● **TASK LIST**
1. In the article on double-layered Mars craters, which missions first brought these craters into view?
2. Continue the article on double-layered Mars craters from where it stops.

● **PASSAGE TO READ**
— Start —

Mars Landslides Spawned By Weird Double-Layered Craters

Double Layer Ejecta Crater on Mars
An example of a "double-layer" ejecta crater on Mars. (Image credit: NASA)

Scientists are a step closer to solving a 40-year-old mystery about some unusual looking craters on Mars.

These features are called double-layered ejecta (DLE) craters, and attracted research attention because their debris patterns do not match the typical understanding of how craters are formed.

Craters are pockmarks that form on the surface of a planet or moon when a high-speed rock smashes into the surface. The fast-moving collision sprays out dirt and other debris in a ring. There are more than 600 craters on Mars that have two layers of this debris, however. A new study suggests a glacial landslide would have created the second layer. [7 Biggest Mysteries of Mars]

The study by Brown University geology researchers David Weiss and James Head is detailed in the Aug. 7 edition of the journal Geophysical Research Letters.

Landslides on ice

The first DLEs came into view during NASA's Viking missions to Mars in the 1970s. The twin spacecraft each carried an orbiter and a lander. While the landers made the first footfalls on Mars, the orbiters remained above for years and mapped much of the planet with their cameras.

In the decades since, scientists then uncovered extensive evidence that water and ice covered much of Mars in the distant past.

— End —

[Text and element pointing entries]

— Start —

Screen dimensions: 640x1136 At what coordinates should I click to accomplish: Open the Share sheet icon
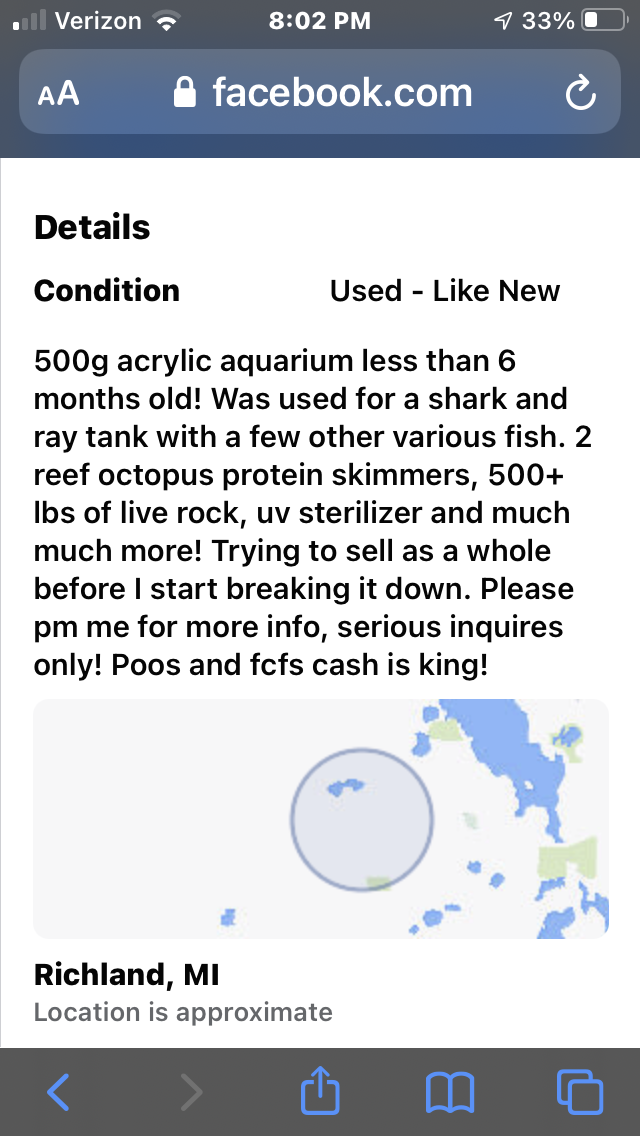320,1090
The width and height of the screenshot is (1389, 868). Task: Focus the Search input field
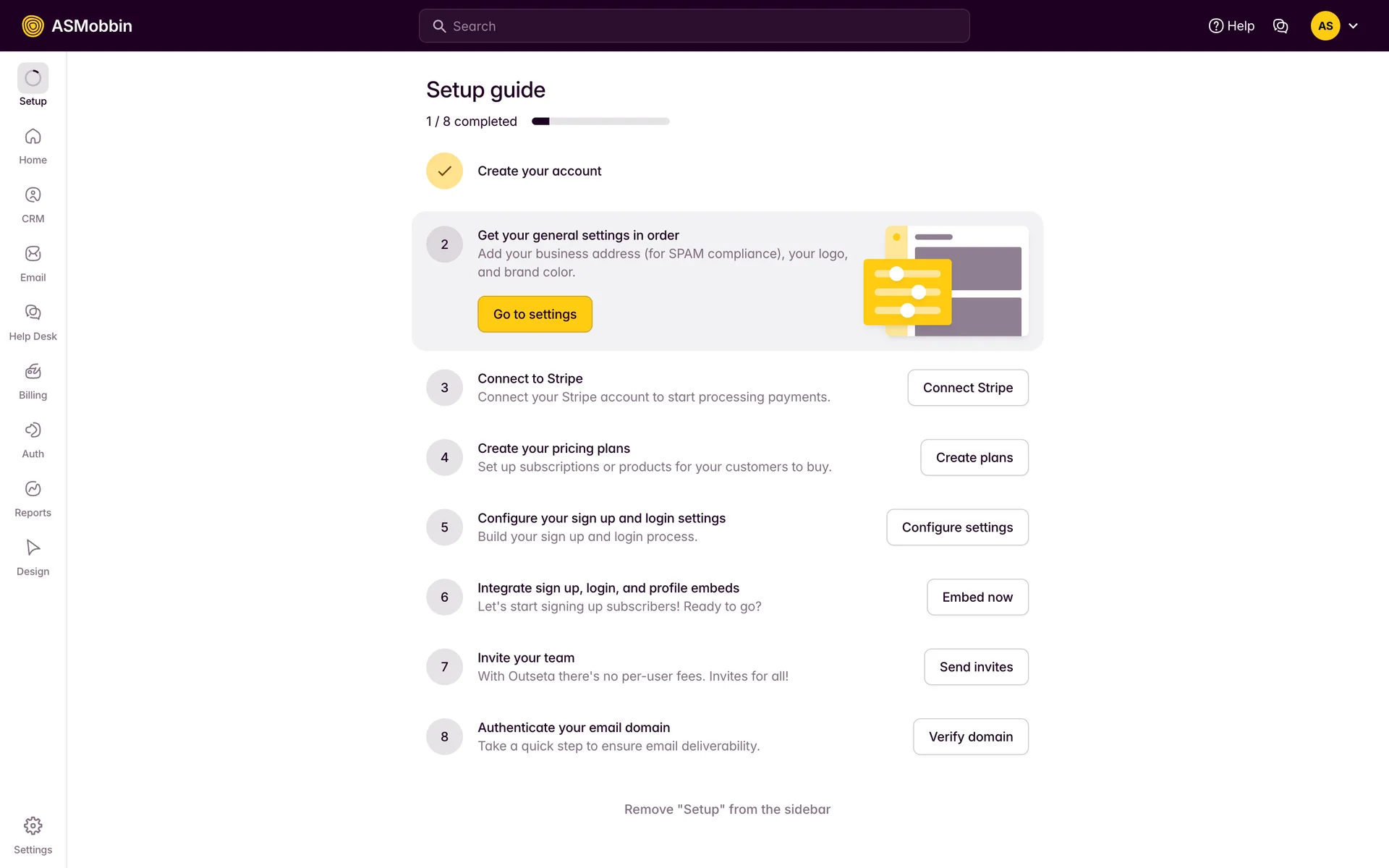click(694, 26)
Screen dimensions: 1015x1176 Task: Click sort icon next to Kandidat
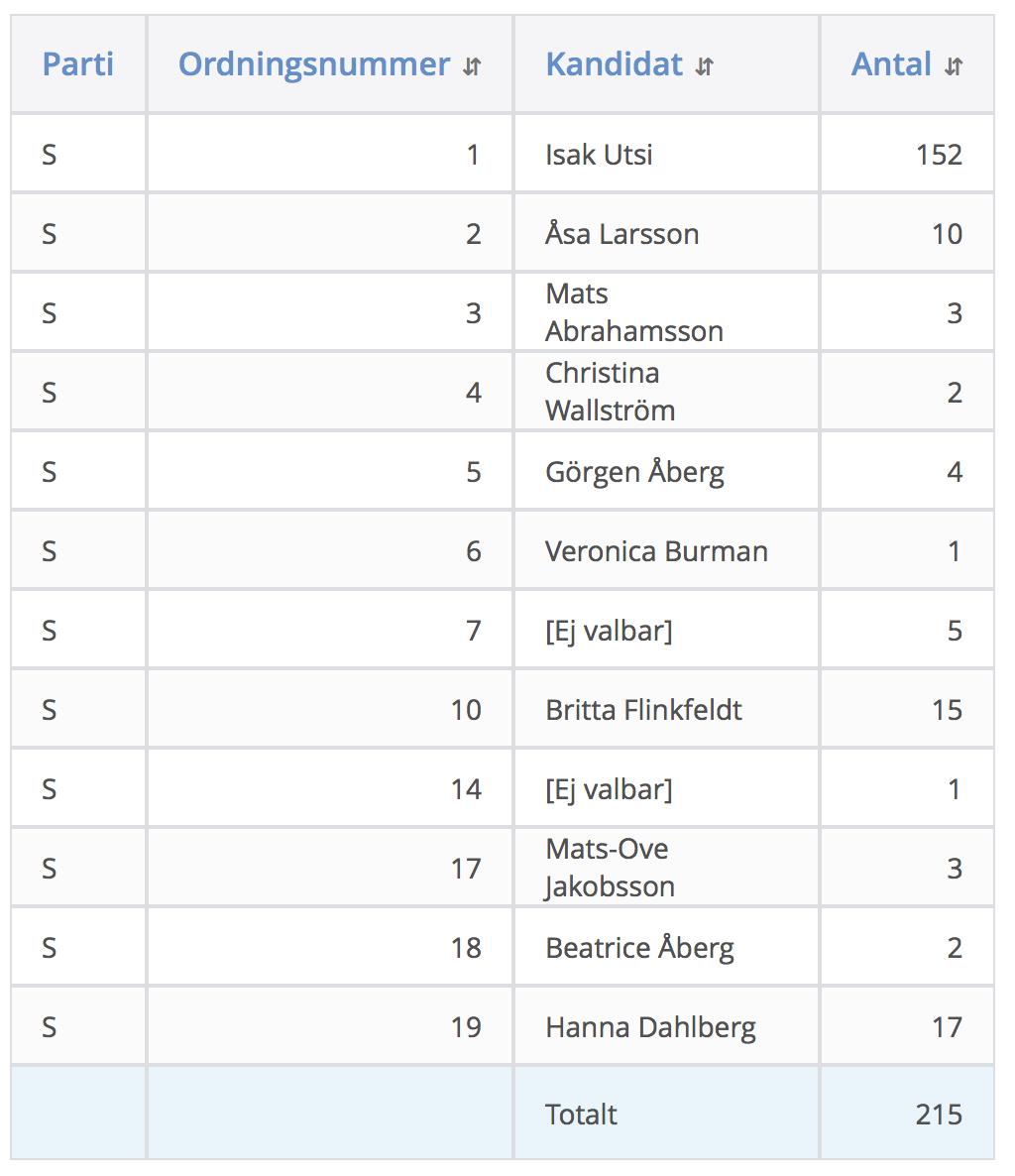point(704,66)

— End —

● **OUTPUTS IN ORDER**
1. NASA's Viking missions to Mars in the 1970s.

2.
The only large deposits of ice on the Red Planet today are at the north and south poles, although icy traces linger in other areas. The DLEs, however, were formed while the Martian surface was covered by a huge sheet of glacial ice, the researchers concluded after examining past climactic studies.

At maximum, this ice sheet reached to the mid-latitudes of Mars and was about 165 feet (50 meters) thick. Ice is slippery, meaning that once the crater was formed and the debris sprayed out, the dirt slid and formed a second layer on top of the first.

Groovy observations

The theory matches up with more detailed observations of DLEs, the authors said. Many of the studied craters have radial striations, or grooves radiating from the crater's epicenter. These are common in Earth landslides, particularly those that take place on glaciers.

Steep slopes are also required to make the scenario work. The scientists calculated that the craters must be smaller than 15.5 miles (25 kilometers) in diameter to form DLEs because anything larger would have too shallow a slope. They next examined hundreds of DLEs on Mars and discovered that almost every one surveyed is that size or smaller. 

DLEs also exhibit few secondary craters, which happen after thicker parts of the debris carve gouges in the surface. Because these ejecta would have landed on ice, these features would have vanished after the ice melted.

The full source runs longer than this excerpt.